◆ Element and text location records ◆
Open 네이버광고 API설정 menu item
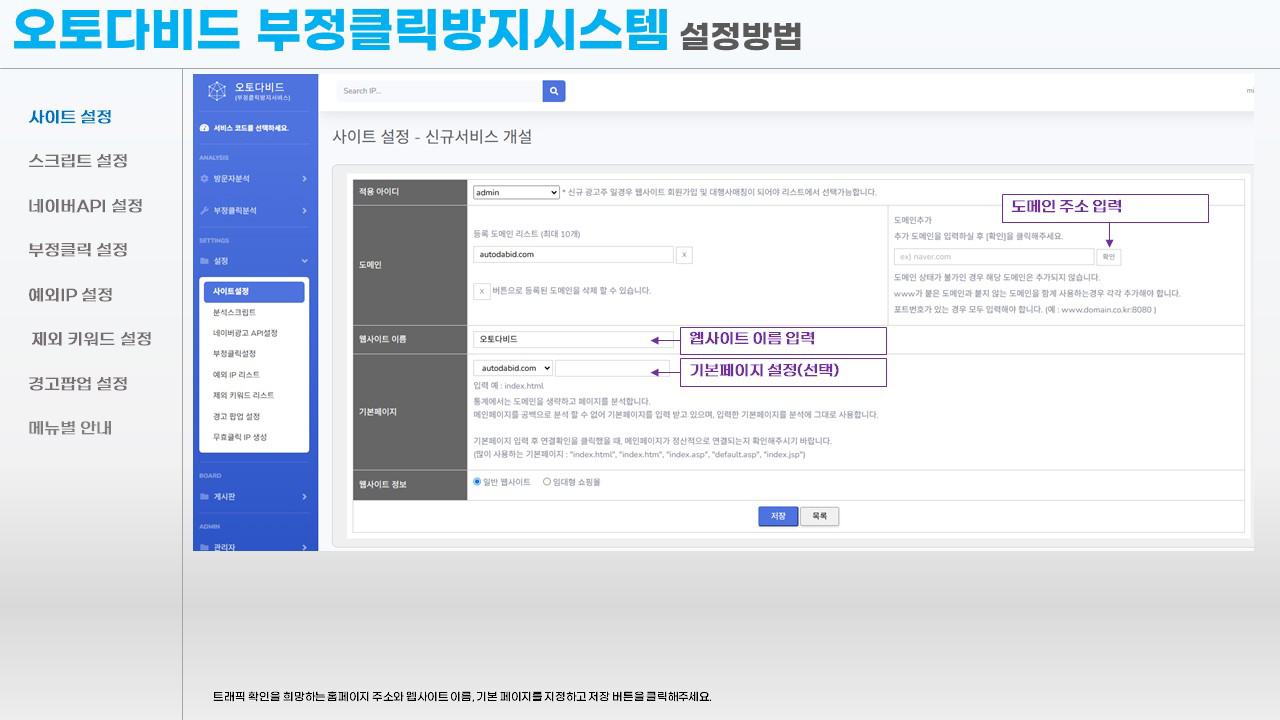Screen dimensions: 1280x720 pos(245,333)
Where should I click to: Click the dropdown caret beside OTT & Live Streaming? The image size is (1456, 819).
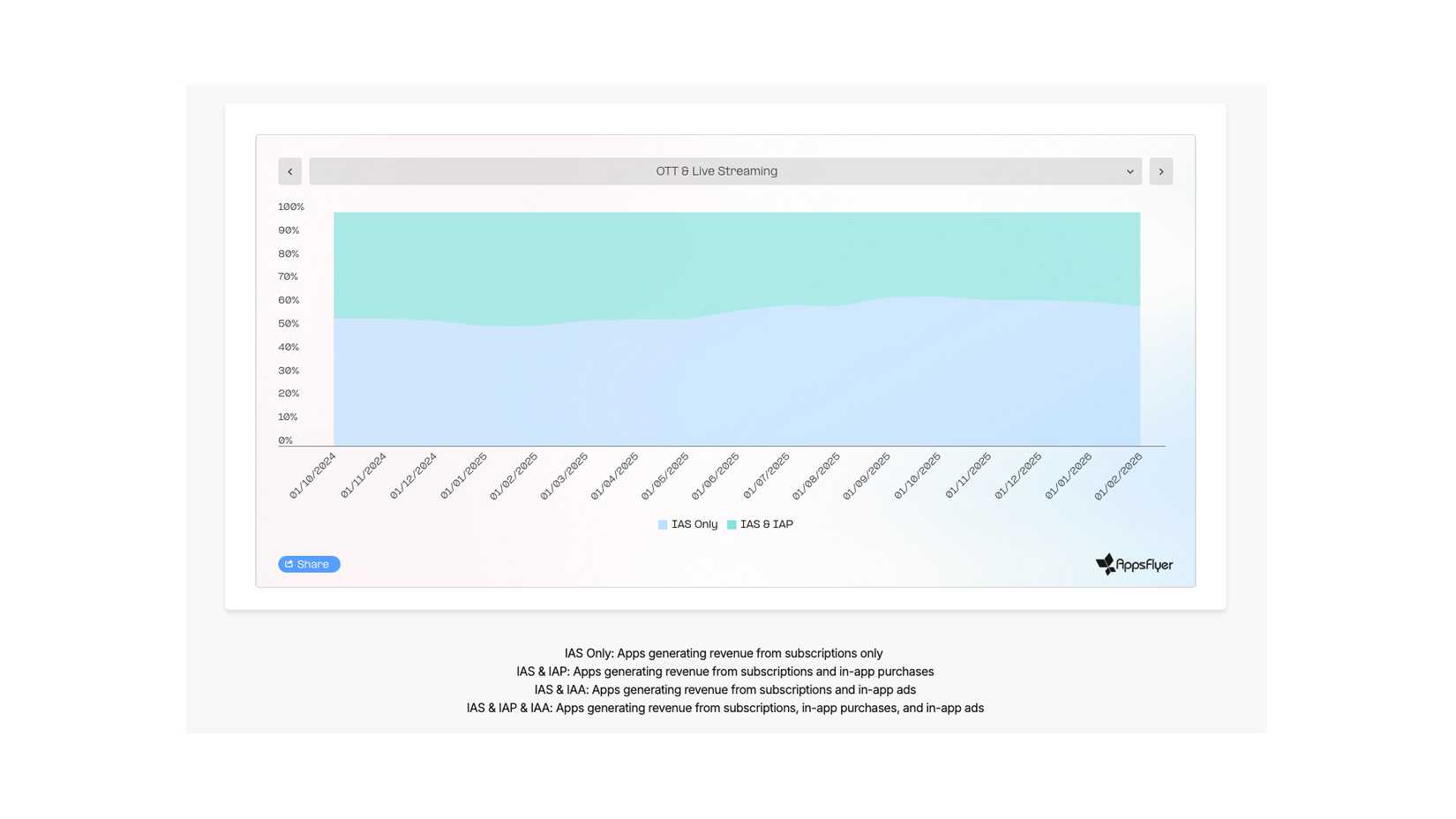tap(1130, 171)
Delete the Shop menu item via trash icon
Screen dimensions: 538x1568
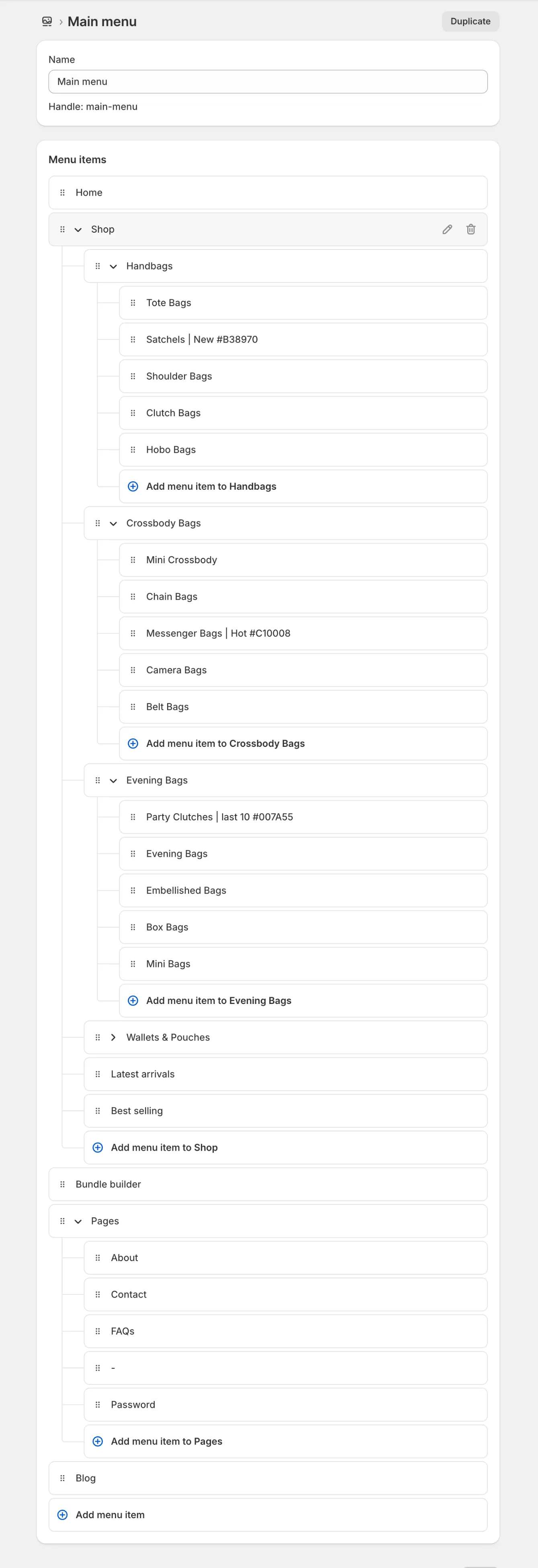tap(470, 229)
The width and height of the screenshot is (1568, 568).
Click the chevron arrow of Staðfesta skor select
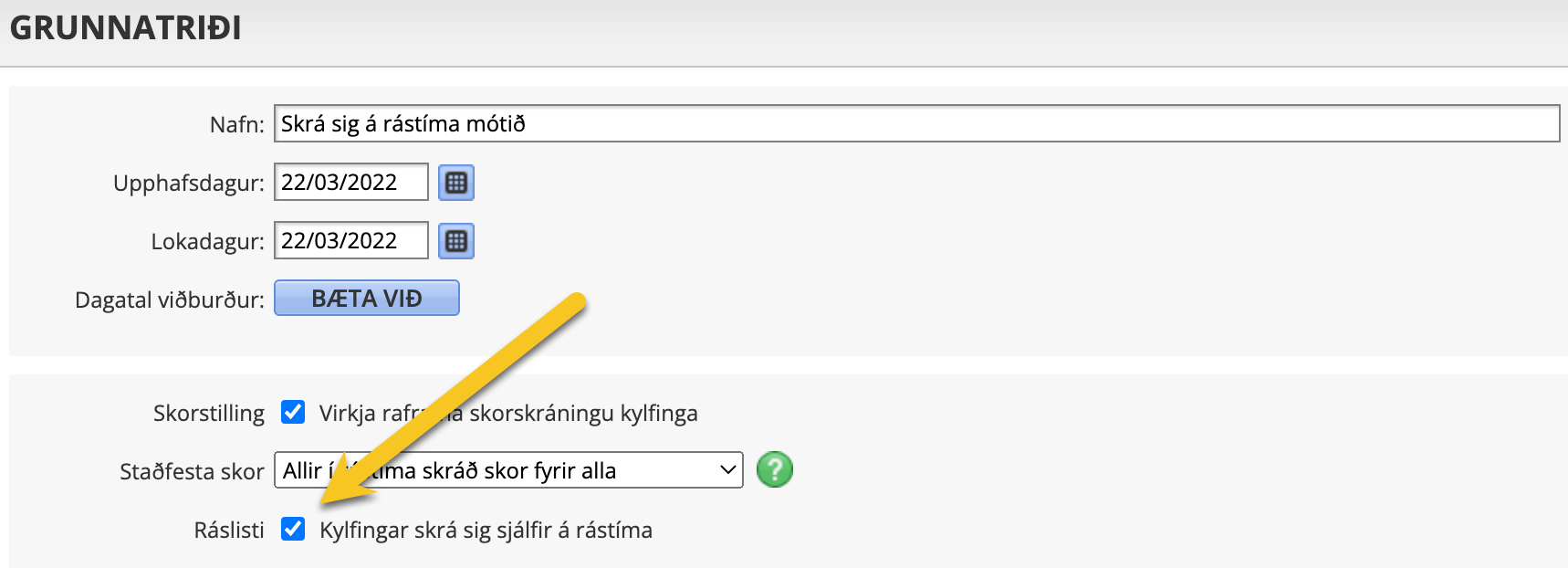[727, 470]
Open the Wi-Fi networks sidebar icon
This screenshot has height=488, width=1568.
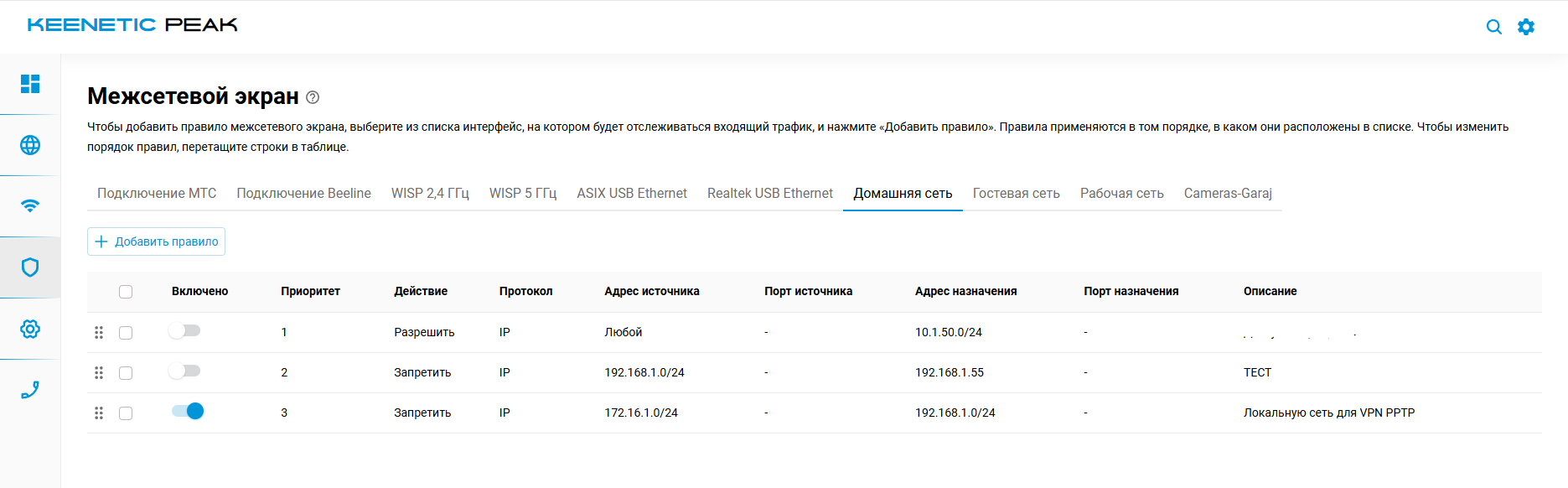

◆ Given exercise ◆
Pull out every line in the records that contains the string "menu". Case counts.

◆ Solution to this exercise ◆
Open 네이버광고 API설정 menu item
Delete the Shop menu item via trash icon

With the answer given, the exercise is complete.